The screen's small, but late at night there's space, man


A small, after-hours bar catering to English teachers and late-night drinkers will be showing the majority of World Cup matches on a modest 20-inch screen.

What it may lack in screen size, Spaceman on Renai Rd makes up for with extended opening hours, best described as "sun-up," making it one location where fanatics can watch most World Cup matches starting at 3am, such as tonight's contest between Portugal and Angola.

Since installing a satellite dish two months ago, Spaceman has been drawing a soccer crowd, particularly for weekend broadcasts of the English Premier League.

College-aged Tobias Chen, sporting Germany's black and white jersey, plans to watch the majority of World Cup games at Spaceman. He came to German soccer via a family friend and still remembers German's bitter, quarter-final defeat at the hands of Bulgaria in 1994.

He was visibly nervous when Costa Rica leveled at 1-1 early in the first half, and didn't seem to mind as the majority of the crowd rooted for underdogs Costa Rica.

Then, as Germany coasted to a comfortable second-half lead, most patrons devoted their energy to animated conversation or hard drinking, such as mugs of Kahlua and milk or the Belgian beer Maredsous.

The lopsided lead also proved a godsend for those standing at the back craning to see.

"We don't plan to install any more TV monitors in here; there simply isn't enough space," said bartender and co-owner Niall Clinton.

But there is a clear, surround-sound speaker system audible even in the recesses of Spaceman's raised seating area, which makes up nearly one-quarter of the total bar area.

Most patrons, however, found themselves standing, resting their drinks on elbow-high shelves or pressing themselves against a wall decorated with 4x6 photos from a charity visit to a local cancer ward by Clinton and elder brother Paul.

For the past eight years, Paul Clinton has visited children afflicted with cancer, a personal undertaking inspired by his ex-wife's battle with breast cancer. Recently, his personal efforts have been aided by an oversized tips jar emblazoned with the words "Karma Fund," with proceeds going to various charities, including a scholarship fund for indigenous children attending the Laonung Elementary School in Kaohsiung County.

Paul Clinton's wife Xiao-luo created the fund with the goal of supporting causes such as fighting cancer and children's education.

Fundraising was the main reason behind Spaceman's recent World Cup sweepstake, attracting 48 participants who pai an entry fee of NT$500 for the chance to pull two random World Cup teams out of a hat, with 20 percent of the money going to the fund.

Including tips and loose change, the Karma Fund hopes to raise NT$20,000 for the month.

Spaceman will open for most late-night World Cup broadcasts, except on Mondays, when the staff will take a break.

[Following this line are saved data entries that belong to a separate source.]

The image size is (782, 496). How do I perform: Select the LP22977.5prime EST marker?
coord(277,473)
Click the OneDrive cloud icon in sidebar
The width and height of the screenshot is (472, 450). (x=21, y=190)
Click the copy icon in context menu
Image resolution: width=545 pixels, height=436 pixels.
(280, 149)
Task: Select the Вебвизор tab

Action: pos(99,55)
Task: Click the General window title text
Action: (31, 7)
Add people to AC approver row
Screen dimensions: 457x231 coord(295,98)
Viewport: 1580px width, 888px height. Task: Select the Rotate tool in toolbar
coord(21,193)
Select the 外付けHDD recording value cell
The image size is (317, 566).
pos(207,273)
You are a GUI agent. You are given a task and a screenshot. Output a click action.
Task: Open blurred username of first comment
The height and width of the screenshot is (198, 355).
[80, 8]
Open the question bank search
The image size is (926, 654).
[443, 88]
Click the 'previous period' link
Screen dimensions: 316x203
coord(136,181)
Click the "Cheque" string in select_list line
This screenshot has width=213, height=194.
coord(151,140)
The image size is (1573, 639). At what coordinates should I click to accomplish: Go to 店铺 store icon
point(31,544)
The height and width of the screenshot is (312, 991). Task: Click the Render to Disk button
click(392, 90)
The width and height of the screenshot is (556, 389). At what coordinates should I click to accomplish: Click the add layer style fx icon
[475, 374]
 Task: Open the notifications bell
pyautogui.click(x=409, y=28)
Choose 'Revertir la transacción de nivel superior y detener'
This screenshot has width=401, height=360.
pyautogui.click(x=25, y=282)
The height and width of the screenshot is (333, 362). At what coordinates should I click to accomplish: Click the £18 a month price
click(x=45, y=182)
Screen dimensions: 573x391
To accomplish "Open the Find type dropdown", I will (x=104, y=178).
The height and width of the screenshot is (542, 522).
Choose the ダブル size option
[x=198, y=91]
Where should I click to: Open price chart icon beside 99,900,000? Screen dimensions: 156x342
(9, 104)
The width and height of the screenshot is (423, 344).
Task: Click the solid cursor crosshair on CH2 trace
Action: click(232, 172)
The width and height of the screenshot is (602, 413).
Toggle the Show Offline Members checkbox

Unfortunately, Spaceman's days as a football-watching, English-teacher clubhouse are numbered, as the building's owner will renovate at the end of the year, in line with neighboring buildings on the swank intersection of Kuangfu and Renai Rds.

For a bar reportedly named after one investor's initial skepticism -- "Where's the space, man?" -- it has done quite well in its small, humble niche.